First, what do the logs on both servers say. You should have application
logs that indicate why the first node failed to carry the complete load.
One of the more common failure causes is not configuring memory to support
both instances on the same node. The instance that failed over may not have
had enough memory to operate.
Also, if you have file shares on clustered resources (or worse, clustered
SQL server instances accessing local file shares) then you have a design
that is incompatible with clustering. Again, the error logs should tell you
what is going on.
--
Geoff N. Hiten
Senior Database Administrator
Microsoft SQL Server MVP
[quoted text, click to view] <dwcscreenwriterextremesupreme@gmail.com> wrote in message
news:1145993790.471775.3320@y43g2000cwc.googlegroups.com...
> Our second node in an active/active SQL cluster (Win 2K SP4/ SQL2K SP2)

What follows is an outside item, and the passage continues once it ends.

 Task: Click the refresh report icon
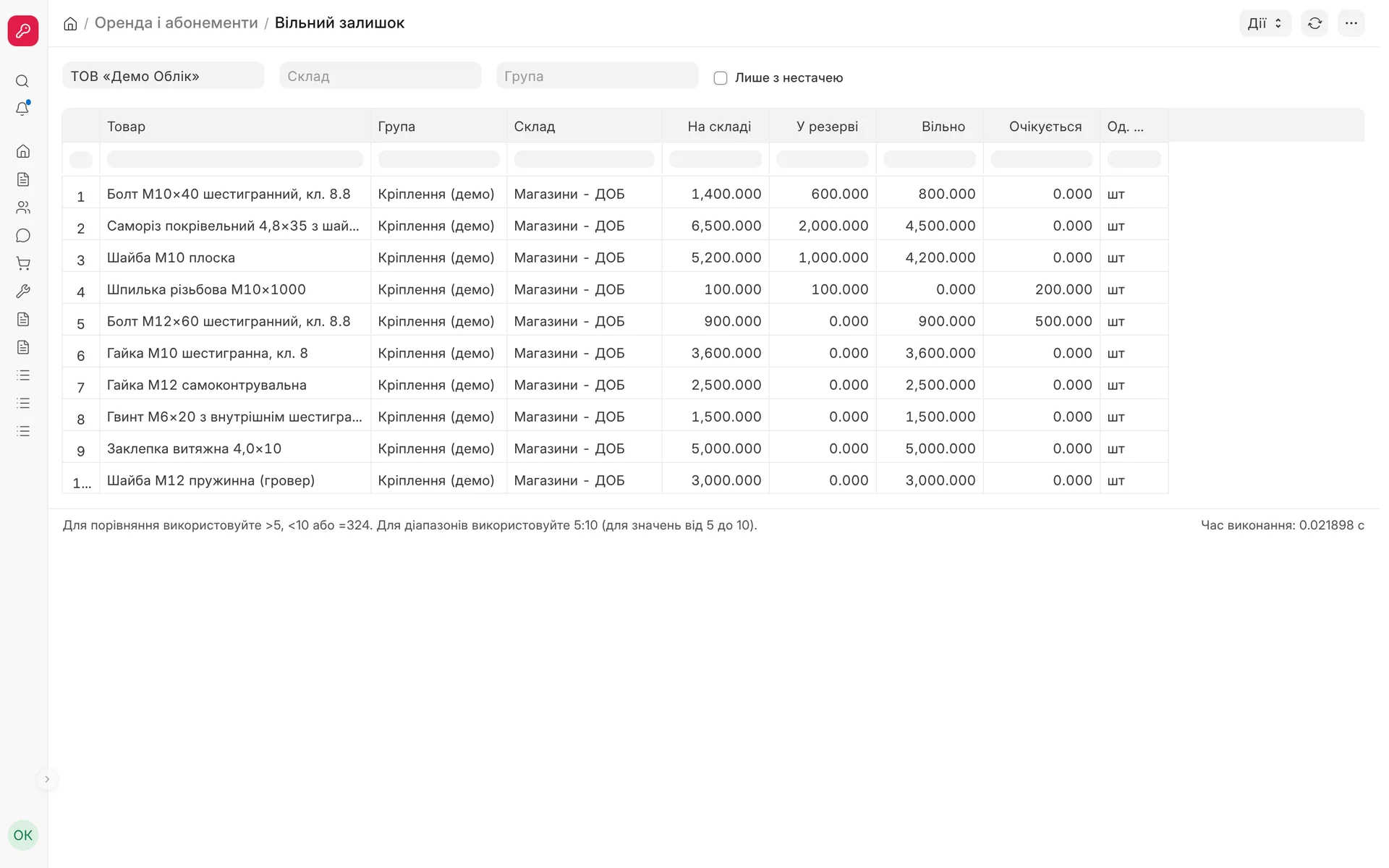(1314, 23)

> failed as a result (it seems) of a bad NIC at the public interface.
>
> Cluster and SQL logs seem to support that the failover went
> successfully, except for SQL job agent suddenly stopping on the first
> node.
>
> However, 2 hours later, the first node received a boatload of errors
> indicating that the file shares were down, the second node was no
> longer registered in the NBT, the first node was no longer in the NBT
> and the cluster itself was no longer in the NBT. At this point, cluster
> services on the node shut down everything within the cluster --
> including SQL.
>
>
> I have heard that this might be a result of an SQL bug regarding
> clustering, but can find no corroborating documentation. Has anyone
> ever heard of a problem like this, or can you point me to some KB
> articles referring to similar issues? I need a post-mortem reason for
> why everything just suddenly died.
>